■ **Exercise tasks**
a – Answer these questions from the article on hidden Jewish ancestry:
(i) In which regions do thousands of families ask the question in the article's title?
(ii) Where are the gravestones in the photograph located?
(iii) In the section "Why families ask," how many candles did the grandmother light, and when?
b – Output the passage of the article on hidden Jewish ancestry from "Am I Jewish? Signs" up to and including "what they don't.", reproducing it verbatim.
c – Write the next part of the article on hidden Jewish ancestry, picking up after its final sentence.

====== Text segment

Am I Jewish? Signs of Hidden Jewish Ancestry

Wondering 'am I Jewish?' Explore the common signs of hidden Jewish ancestry in surnames, family customs, and history, and how to research your roots.

«Am I Jewish?» is a question thousands of families across Latin America and Iberia ask quietly, usually after noticing something about their own household that never quite made sense. Here are the signs people most often report, what they may indicate — and, just as importantly, what they don't.

Weathered Sephardic gravestones at the Jodensavanne Jewish cemetery in Suriname, standing among trees.
Sephardic gravestones at Jodensavanne, Suriname. Photo by Dan Lundberg, CC BY-SA 2.0, via Wikimedia Commons.

Why families ask

The question rarely starts with a document. It starts with a memory: a grandmother lighting two candles on Friday at dusk in a closed room; an aunt insisting the family «doesn't eat that»; a fast day nobody could name. For descendants of Spain and Portugal's forced converts, the reasons behind such habits were deliberately forgotten — that was how families survived the Inquisition — while the habits themselves were passed down as «just what we do.»

============
====== Information supplied

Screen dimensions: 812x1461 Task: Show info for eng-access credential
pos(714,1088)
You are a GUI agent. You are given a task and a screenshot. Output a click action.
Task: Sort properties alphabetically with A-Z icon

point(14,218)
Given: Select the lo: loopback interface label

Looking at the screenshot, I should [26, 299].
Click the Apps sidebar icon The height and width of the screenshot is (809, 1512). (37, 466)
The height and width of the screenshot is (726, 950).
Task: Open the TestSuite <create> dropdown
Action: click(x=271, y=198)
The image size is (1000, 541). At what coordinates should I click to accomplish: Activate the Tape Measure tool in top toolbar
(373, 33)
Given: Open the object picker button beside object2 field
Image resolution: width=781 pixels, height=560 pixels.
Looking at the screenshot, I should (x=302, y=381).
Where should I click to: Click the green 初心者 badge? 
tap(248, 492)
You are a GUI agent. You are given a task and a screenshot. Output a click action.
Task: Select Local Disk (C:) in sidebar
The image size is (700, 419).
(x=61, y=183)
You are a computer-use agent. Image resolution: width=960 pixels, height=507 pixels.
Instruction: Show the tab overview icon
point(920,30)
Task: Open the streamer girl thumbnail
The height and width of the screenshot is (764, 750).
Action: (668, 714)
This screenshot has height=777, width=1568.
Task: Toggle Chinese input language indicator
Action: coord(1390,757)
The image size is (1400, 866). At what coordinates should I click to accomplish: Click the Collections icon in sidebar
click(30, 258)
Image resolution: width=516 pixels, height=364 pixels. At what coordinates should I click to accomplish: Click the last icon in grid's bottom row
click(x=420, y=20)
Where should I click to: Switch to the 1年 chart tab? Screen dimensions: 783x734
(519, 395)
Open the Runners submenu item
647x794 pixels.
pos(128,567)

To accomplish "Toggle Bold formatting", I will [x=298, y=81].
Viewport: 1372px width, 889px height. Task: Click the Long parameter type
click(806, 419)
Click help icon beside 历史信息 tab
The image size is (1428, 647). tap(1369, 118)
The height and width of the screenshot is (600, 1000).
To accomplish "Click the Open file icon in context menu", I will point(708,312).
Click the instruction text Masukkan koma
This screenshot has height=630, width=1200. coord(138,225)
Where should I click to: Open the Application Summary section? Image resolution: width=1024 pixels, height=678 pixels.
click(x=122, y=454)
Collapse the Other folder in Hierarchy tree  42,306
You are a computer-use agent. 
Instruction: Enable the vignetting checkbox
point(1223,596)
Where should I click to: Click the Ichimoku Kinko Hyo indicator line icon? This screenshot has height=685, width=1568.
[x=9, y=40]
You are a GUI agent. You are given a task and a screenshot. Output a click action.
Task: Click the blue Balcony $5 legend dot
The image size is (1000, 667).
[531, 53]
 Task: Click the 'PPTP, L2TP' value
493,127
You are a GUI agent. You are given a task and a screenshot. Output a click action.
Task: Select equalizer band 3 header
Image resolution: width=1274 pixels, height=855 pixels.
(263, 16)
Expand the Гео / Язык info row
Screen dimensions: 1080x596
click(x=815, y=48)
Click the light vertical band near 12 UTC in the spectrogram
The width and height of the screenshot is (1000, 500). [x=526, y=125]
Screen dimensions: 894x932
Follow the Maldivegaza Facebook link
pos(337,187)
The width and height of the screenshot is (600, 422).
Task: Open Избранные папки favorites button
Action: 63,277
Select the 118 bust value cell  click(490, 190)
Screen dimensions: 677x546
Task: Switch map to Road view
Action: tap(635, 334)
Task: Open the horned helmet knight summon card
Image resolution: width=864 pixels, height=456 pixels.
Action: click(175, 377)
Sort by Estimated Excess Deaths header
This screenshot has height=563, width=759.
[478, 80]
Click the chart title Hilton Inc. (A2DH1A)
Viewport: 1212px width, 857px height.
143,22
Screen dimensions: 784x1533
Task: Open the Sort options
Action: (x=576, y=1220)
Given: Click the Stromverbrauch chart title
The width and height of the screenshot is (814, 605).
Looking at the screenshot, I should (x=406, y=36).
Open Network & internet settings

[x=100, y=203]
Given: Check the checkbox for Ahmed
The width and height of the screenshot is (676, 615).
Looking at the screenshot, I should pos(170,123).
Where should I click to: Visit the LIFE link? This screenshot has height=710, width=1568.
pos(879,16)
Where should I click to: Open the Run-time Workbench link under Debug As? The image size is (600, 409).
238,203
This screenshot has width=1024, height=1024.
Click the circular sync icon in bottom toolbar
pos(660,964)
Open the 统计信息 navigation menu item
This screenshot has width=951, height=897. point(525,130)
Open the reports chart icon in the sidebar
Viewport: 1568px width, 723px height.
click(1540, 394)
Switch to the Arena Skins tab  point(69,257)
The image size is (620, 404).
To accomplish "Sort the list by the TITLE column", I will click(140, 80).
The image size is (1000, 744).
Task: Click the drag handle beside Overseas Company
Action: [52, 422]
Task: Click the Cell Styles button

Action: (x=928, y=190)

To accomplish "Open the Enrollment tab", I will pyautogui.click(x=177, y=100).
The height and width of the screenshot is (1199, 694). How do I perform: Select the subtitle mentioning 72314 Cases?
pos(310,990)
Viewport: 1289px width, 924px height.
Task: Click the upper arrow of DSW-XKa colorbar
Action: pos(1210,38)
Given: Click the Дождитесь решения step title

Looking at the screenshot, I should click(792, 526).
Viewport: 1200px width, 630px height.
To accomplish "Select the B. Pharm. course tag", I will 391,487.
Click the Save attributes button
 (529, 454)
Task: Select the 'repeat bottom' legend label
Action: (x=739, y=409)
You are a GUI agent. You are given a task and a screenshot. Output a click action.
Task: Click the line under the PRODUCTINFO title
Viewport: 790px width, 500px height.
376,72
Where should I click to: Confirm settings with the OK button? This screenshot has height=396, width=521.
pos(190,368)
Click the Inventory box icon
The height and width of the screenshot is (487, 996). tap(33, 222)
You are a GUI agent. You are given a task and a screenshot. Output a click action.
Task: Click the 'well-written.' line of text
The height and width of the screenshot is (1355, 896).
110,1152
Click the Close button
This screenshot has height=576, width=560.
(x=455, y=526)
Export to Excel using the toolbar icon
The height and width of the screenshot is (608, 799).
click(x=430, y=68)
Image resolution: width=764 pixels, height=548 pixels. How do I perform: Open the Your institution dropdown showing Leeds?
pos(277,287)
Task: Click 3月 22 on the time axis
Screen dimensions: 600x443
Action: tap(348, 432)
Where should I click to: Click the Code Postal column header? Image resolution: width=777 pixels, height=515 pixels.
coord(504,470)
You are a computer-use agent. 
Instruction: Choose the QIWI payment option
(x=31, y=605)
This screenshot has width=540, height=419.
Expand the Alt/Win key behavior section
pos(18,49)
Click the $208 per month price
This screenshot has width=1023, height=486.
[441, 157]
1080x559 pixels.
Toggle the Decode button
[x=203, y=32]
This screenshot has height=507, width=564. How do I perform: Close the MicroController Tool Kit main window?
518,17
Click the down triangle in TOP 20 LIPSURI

============

■ **Results for the exercise**
a –
(i) Latin America and Iberia.
(ii) At Jodensavanne, in Suriname.
(iii) Two candles, on Friday at dusk.

b –
Am I Jewish? Signs of Hidden Jewish Ancestry

Wondering 'am I Jewish?' Explore the common signs of hidden Jewish ancestry in surnames, family customs, and history, and how to research your roots.

«Am I Jewish?» is a question thousands of families across Latin America and Iberia ask quietly, usually after noticing something about their own household that never quite made sense. Here are the signs people most often report, what they may indicate — and, just as importantly, what they don't.

c –
Signs people most often report

  • Friday-night candles. Lit at sundown, sometimes in a cellar or back room, with no religious explanation attached.
  • Avoiding pork or shellfish. Framed as taste, allergy, or family habit rather than religion.
  • Covering mirrors after a death. A Jewish mourning practice that appears in some families with no other explanation.
  • A fast in the autumn. An unexplained day of fasting or quiet reflection falling near the same time each year — often, unknowingly, close to Yom Kippur.
  • Sweeping toward the centre of the room. Reported in some descendant families, and variously explained.
  • Rapid burial, washing the body, no flowers. Funeral customs closer to Jewish practice than to local Catholic norms.
  • Six-pointed stars. Carved discreetly into old headstones, doorframes, or family Bibles.
  • A converso surname, or Ladino words folded into the family's Spanish or Portuguese.
  • Marrying within a small circle of a few families, over generations.
  • A family sense of being «different,» or a story that the family «came from somewhere else.»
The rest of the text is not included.